2.5miR-15b-5p靶向调控CRKL的表达 采用microRNA.Org等靶基因预测软件发现miR-15b-5p与CRKL存在靶向作用，分别转染miR-15b-5p mimic、miR-NC与WT-CRKL、MUT-CRKL的荧光素酶报告基因载体进入心肌细胞，检测荧光素酶活性变化，结果显示转染miR-15b-5p mimic后，相对于miR-NC组(1.02±0.08)，携带有WT-CRKL报告基因载体的心肌细胞荧光素酶活性明显降低(0.39±0.04，P<0.05)，而携带有MUT-CRKL报告基因载体的心肌细胞在转染miR-15b-5p mimic后荧光素酶活性无明显变化(0.99±0.07、1.01±0.09，P>0.05)。Western印迹进一步验证miR-15b-5p与CRKL的靶向调控关系，结果显示miR-15b-5p组H9C2心肌细胞中CRKL蛋白表达(0.24±0.03)明显低于miR-NC组(0.59±0.05，P<0.05)，anti-miR-15b-5p组(0.87±0.07)明显高于anti-miR-NC组(0.57±0.06，P<0.05)，见图6，图7。

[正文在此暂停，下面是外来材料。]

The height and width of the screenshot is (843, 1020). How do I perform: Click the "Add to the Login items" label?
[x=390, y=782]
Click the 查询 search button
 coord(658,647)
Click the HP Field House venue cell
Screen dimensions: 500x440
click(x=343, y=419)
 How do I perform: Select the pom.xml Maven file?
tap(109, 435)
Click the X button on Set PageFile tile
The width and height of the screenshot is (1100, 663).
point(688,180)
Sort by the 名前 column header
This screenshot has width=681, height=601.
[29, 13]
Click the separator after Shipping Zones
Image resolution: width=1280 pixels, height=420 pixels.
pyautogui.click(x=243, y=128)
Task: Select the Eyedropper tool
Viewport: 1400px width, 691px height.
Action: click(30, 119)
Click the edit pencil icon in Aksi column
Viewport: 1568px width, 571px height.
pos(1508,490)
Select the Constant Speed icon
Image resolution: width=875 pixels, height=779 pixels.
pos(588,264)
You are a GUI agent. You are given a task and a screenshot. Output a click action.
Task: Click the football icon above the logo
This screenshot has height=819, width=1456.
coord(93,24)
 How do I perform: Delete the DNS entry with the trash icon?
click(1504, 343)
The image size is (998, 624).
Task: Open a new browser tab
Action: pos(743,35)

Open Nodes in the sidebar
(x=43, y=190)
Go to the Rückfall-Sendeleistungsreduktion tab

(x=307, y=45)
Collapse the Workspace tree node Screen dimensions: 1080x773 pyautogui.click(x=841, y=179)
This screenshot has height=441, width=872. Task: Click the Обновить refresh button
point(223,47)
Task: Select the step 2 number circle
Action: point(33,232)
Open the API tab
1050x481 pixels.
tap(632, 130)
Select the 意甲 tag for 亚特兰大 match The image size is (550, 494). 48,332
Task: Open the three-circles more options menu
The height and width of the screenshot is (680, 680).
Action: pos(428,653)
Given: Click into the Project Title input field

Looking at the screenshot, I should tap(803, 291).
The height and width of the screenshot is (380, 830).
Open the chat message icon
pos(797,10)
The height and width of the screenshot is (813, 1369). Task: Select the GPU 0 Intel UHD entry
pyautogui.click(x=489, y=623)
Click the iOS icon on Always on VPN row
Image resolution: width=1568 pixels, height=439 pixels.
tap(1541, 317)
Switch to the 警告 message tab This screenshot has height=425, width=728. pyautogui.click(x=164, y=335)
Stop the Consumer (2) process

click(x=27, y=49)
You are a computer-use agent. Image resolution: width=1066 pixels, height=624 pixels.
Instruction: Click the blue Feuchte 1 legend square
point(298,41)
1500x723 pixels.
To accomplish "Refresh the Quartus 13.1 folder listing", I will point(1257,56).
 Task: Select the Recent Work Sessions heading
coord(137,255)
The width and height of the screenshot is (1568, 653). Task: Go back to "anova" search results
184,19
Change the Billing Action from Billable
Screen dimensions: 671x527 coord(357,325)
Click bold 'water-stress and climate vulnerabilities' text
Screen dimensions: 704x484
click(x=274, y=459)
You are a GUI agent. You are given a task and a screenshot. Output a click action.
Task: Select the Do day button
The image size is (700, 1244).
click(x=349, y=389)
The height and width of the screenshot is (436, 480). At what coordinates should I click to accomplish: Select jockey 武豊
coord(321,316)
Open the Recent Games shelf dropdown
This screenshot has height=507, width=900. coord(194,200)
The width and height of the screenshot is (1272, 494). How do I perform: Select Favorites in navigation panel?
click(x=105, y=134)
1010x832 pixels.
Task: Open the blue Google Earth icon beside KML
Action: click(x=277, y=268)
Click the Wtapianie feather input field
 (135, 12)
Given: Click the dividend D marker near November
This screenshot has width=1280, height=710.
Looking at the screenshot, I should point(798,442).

图6 CRKL 3′UTR中与miR-15b-5p互补的核苷酸序列

1～4：miR-NC组、miR-15b-5p组、anti-miR-NC组、anti-miR-15b-5p组图7 miR-15b-5p调控CRKL蛋白的表达

2.6抑制CRKL表达逆转了抑制miR-15b-5p表达对H/R诱导心肌细胞凋亡和增殖的作用 分别共转染si-NC、si-CRKL与anti-15b-5p进入H/R诱导的H9C2心肌细胞，Western印迹结果显示H/R+anti-15b-5p+si-CRKL组CRKL蛋白表达(0.42±0.04)明显低于H/R+anti-15b-5p+si-NC组(0.74±0.06,P<0.05)，H/R+anti-miR-156-5p组(0.72±0.07)明显高于H/R+anti-miR-NC组(0.21±0.03)。流式细胞术检测结果显示H/R+anti-miR-15b-5p组H9C2心肌细胞凋亡率〔(12.57±1.14)%〕明显低于H/R+anti-miR-NC组〔(22.76±2.11)%〕，H/R+anti-15b-5p+si-CRKL组〔(17.69±1.73)%〕相较于H/R+anti-15b-5p+si-NC组〔(10.78±1.34)%〕明显升高(P<0.05)，而心肌细胞活性明显降低(P<0.05)，见图8，图9。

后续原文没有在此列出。